Composio integration

Neon Auth.js adapter

We've introduced an Auth.js adapter for Neon, which enables storing user and session data in your Neon database. For adapter installation and setup instructions, see Neon Adapter in the Auth.js docs.

"Perplexity mode" for the Docs

We’ve added an AI-powered "perplexity mode" to the Neon Docs site, providing a conversational interface to quickly get the answers you need.

Perlexity mode for docs

Our AI chat assistant is built on various sources including the Neon Docs, the Neon Discord Server, and API docs — and it's updated daily.

Click Ask Neon AI to try it out.

Fixes & improvements
  • Drizzle Studio update

    The Drizzle Studio integration that powers the Tables page in the Neon Console has been updated. For the latest improvements and fixes, see the Neon Drizzle Studio Integration Changelog.

● Data below
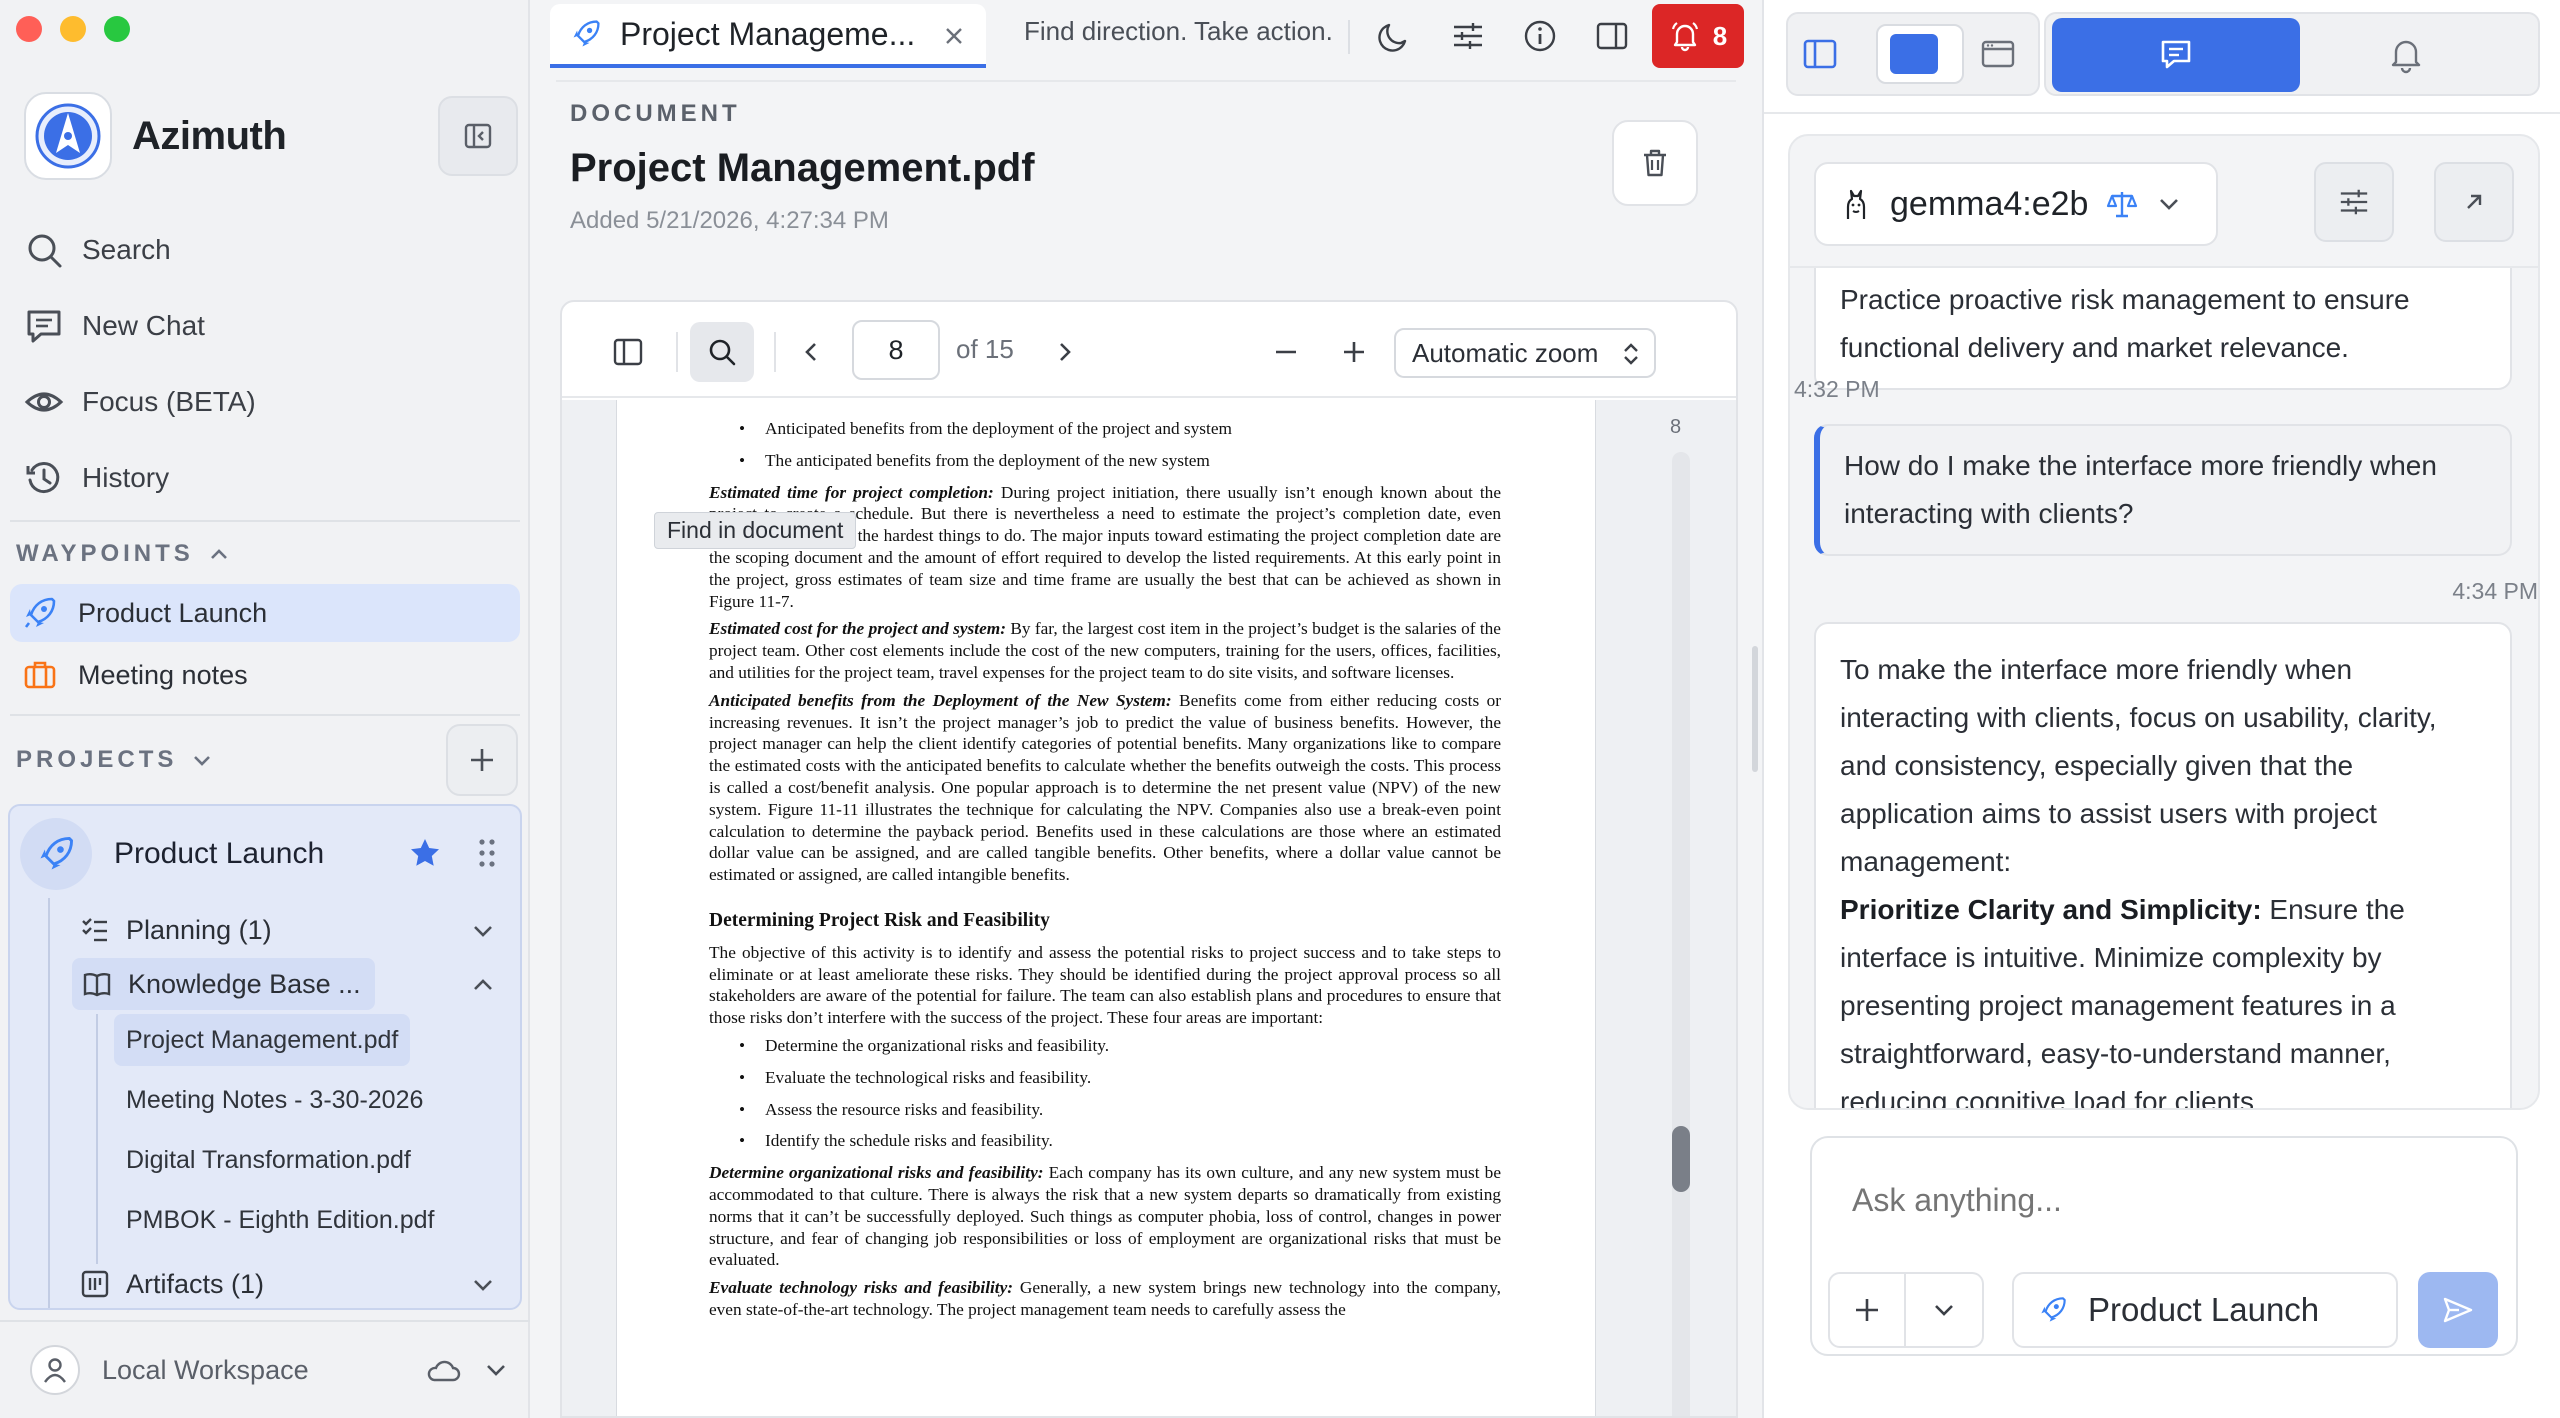  Describe the element at coordinates (483, 985) in the screenshot. I see `chevron-up-icon` at that location.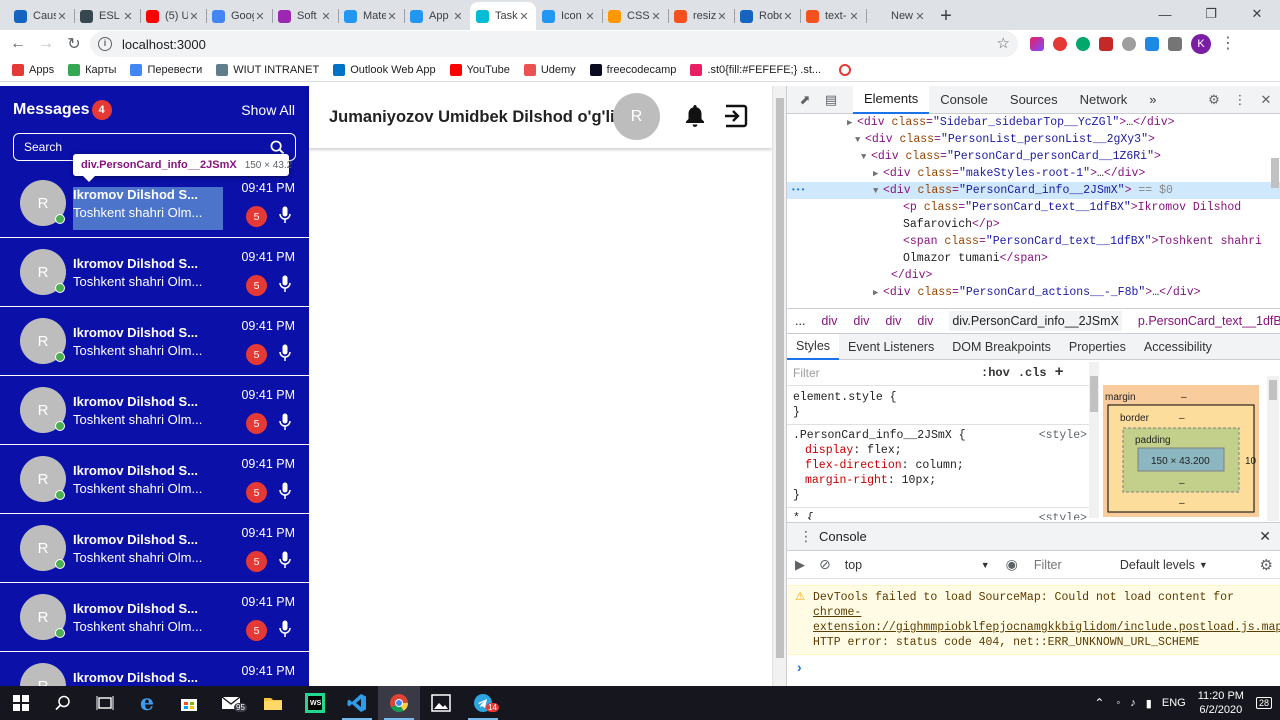 The image size is (1280, 720). Describe the element at coordinates (1266, 565) in the screenshot. I see `console-settings-icon: ⚙` at that location.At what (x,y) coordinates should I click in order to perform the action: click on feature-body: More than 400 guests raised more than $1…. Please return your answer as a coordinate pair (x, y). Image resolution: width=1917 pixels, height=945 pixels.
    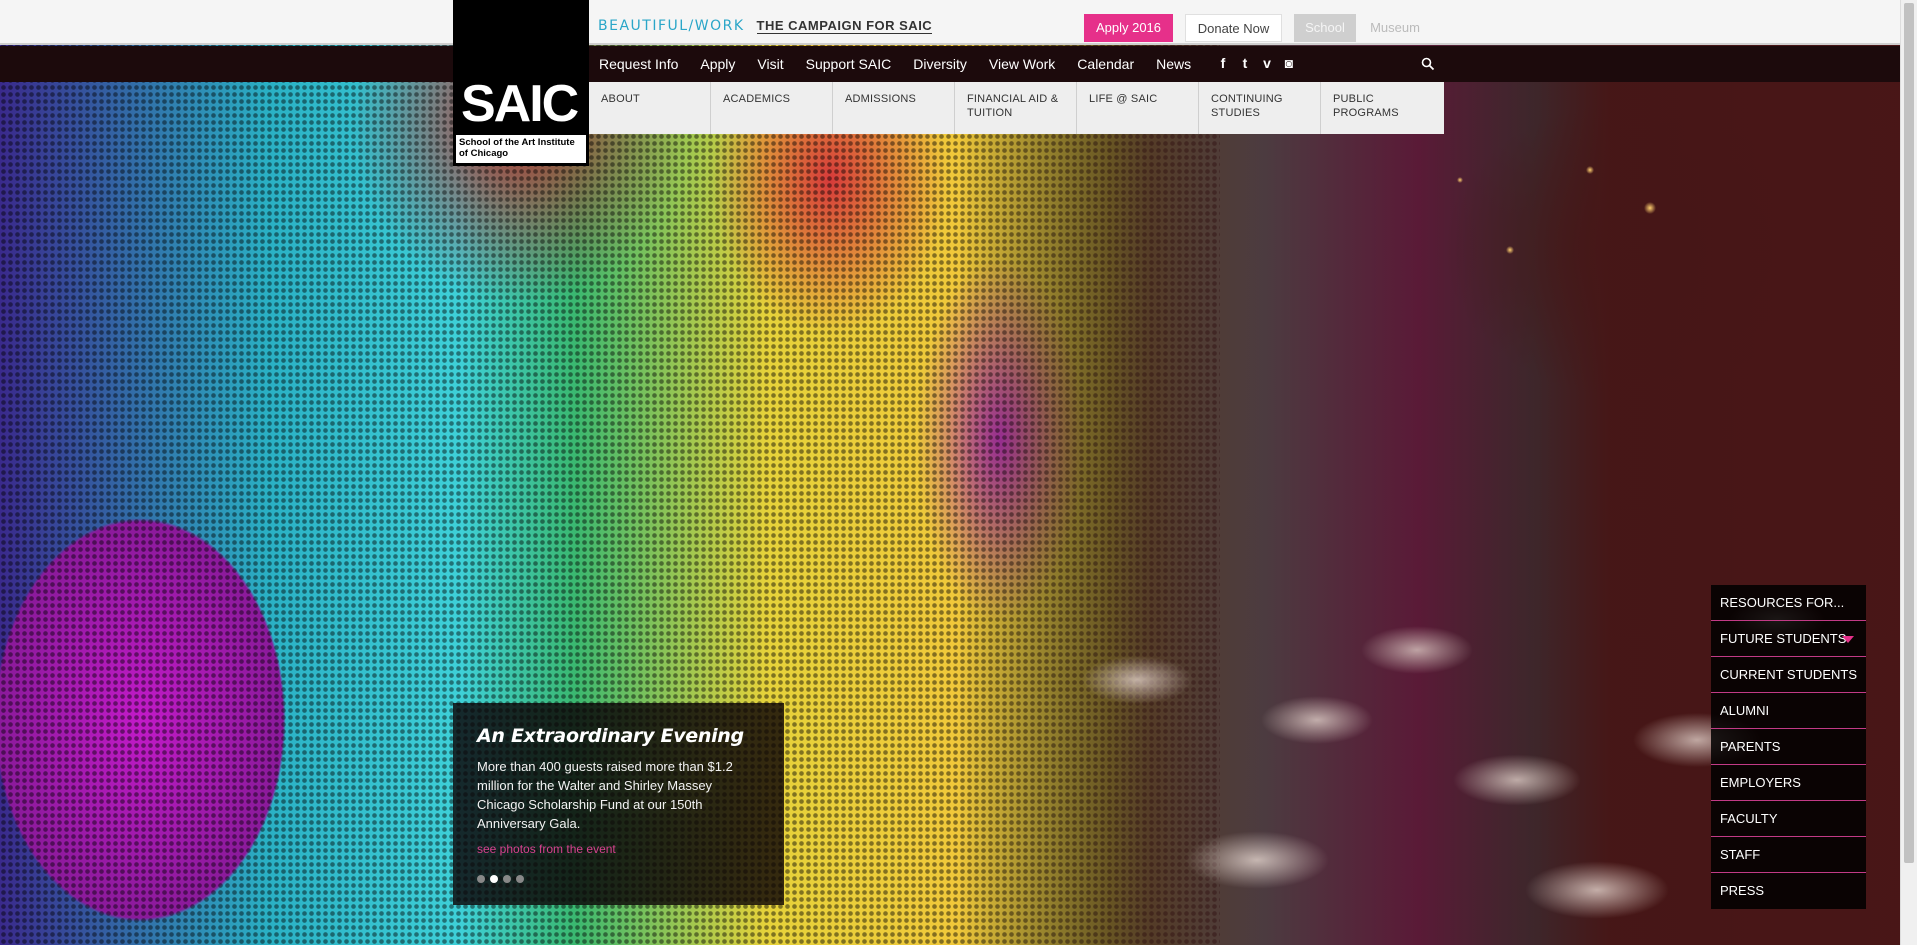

● Exercise prompt
According to the Neon changelog passage, what sources is the AI chat assistant built on? The lines above are not needed for what comes next.

● Exercise answer
The Neon Docs, the Neon Discord Server, and API docs, and it is updated daily.